AMD is expected to post strong first-quarter results on Tuesday afternoon, driven by growing demand from AI data centers.
Advanced Micro Devices, Inc., AMD
Wall Street expects revenue of $9.9 billion, up 33% from the same period a year ago. Adjusted EPS is forecast at $1.29, also up roughly a third year-over-year.
The stock has been on a run. AMD has gained ground in five straight weeks, pushing its market cap above $587 billion and the stock to around $360 — well above the analyst consensus price target of $307.
Data center revenue is projected to hit $5.6 billion in Q1, up 53% year-over-year. That would make it 57% of total sales. Two years ago, that figure was 43%.
By next year, analysts expect data center revenue to make up roughly two-thirds of AMD’s total business.
AMD has benefited from customers looking to diversify away from Nvidia, which still dominates AI computing. AMD is the only other major GPU maker, making it a natural alternative.
To win those customers, AMD has leaned on pricing. That’s contributed to declining operating margins in the data center segment — but it’s also helped land deals.
The company has contracts with both Meta Platforms and OpenAI. As part of those deals, AMD issued warrants for up to 320 million combined, tied to delivery and performance milestones. AMD expects to start shipping on those contracts in the second half of 2026.
Beyond data center, AMD’s PC, automotive, and industrial businesses are also picking up. Combined first-quarter sales for those segments are expected to rise 13% from last year.
AMD has a track record of beating analyst estimates. Its most recent quarterly results showed $10.3 billion in revenue, up 34% year-over-year, with a 17% operating margin.
The stock’s forward P/E ratio is currently 53, compared to a sector median of around 23. That’s a stretched valuation by most measures, though the rule-of-40 metric — which factors in growth — puts the number at a more reasonable 50%.
From a technical standpoint, AMD has crossed above $265, a level that previously acted as resistance in both October 2025 and January 2026. The stock is trading above all key moving averages.

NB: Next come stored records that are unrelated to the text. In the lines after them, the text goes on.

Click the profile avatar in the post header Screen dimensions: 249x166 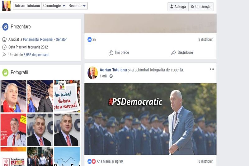[x=92, y=73]
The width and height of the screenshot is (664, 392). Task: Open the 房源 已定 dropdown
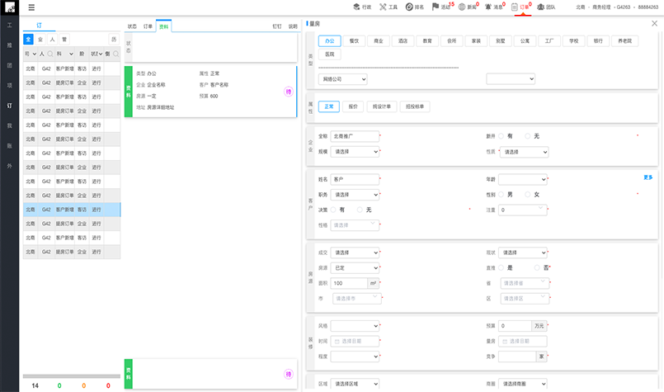(355, 268)
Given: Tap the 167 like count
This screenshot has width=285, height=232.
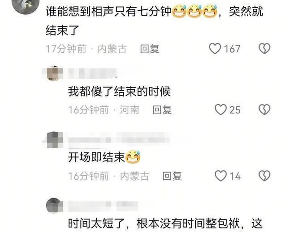Looking at the screenshot, I should pos(232,49).
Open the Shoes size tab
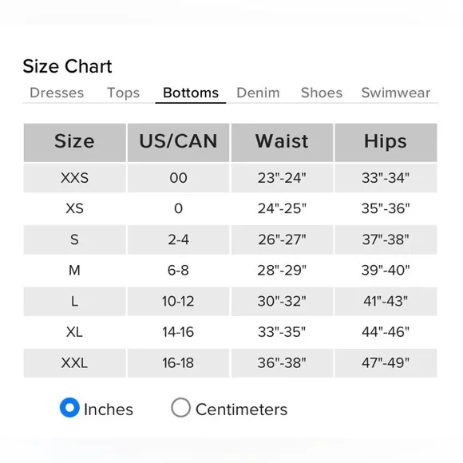This screenshot has width=463, height=463. coord(322,93)
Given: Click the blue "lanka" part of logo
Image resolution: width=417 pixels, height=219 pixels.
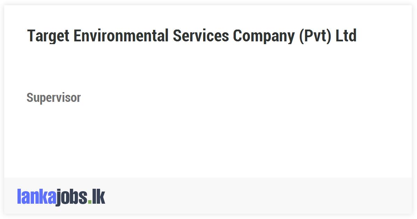Looking at the screenshot, I should tap(36, 197).
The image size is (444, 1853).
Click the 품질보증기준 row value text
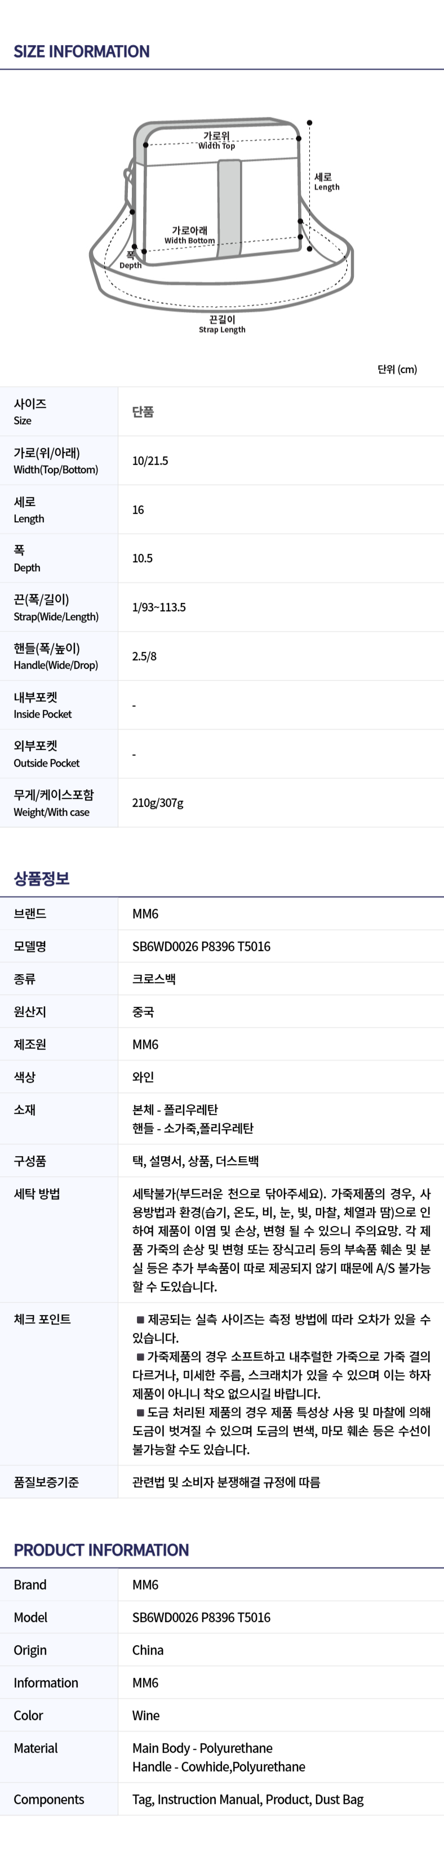226,1482
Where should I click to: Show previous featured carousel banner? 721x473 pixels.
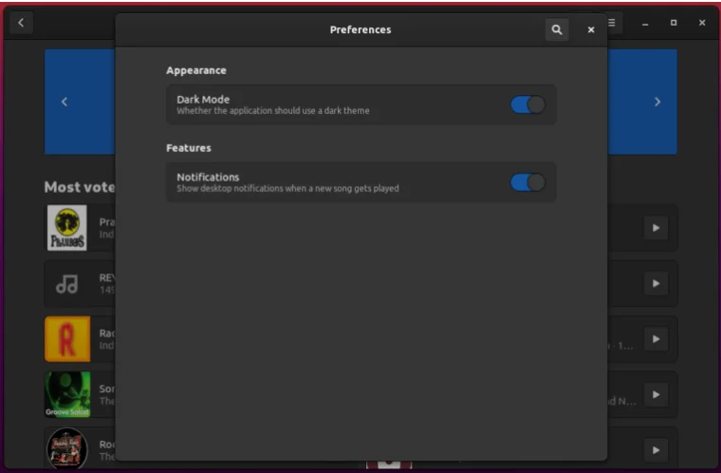point(65,102)
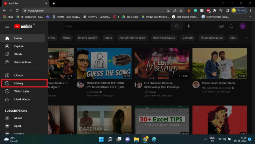Open the Shorts section
255x144 pixels.
[x=18, y=54]
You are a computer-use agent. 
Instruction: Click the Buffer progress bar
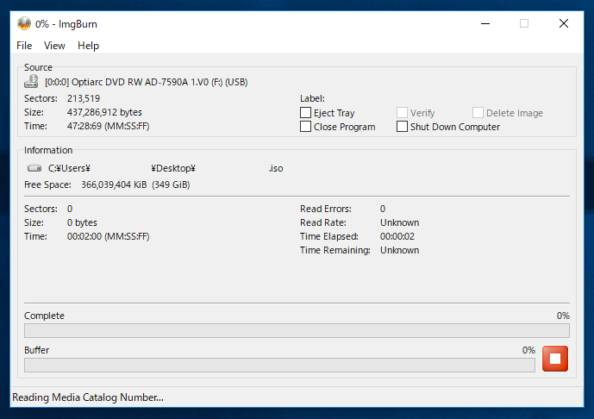(x=279, y=365)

However, the Relative Strength Index and other momentum indicators are now in overbought territory. That raises the possibility of a pullback after earnings, even if the results are strong.
If the stock does pull back toward $265, analysts would view that as a normal retest of the breakout level — not necessarily a breakdown.
One specific risk worth flagging: AMD’s deal with OpenAI. OpenAI is facing increasing competition from rivals including Anthropic, and any slowdown in its spending could filter through to AMD.
For Q2, AMD is guiding for revenue of $10.5 billion, implying 38% year-over-year growth. That’s the figure the market will be watching closely alongside Tuesday’s Q1 numbers.